*What is required:* Output all of the entries below precisely as written.

*Given data:*
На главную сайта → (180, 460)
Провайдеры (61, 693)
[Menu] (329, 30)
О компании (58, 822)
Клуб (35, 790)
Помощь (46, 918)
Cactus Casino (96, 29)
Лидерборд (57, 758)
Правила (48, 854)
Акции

*Result of the task:*
На главную сайта → (180, 460)
Провайдеры (61, 693)
[Menu] (329, 30)
О компании (58, 822)
Клуб (35, 790)
Помощь (46, 918)
Cactus Casino (96, 29)
Лидерборд (57, 758)
Правила (48, 854)
Акции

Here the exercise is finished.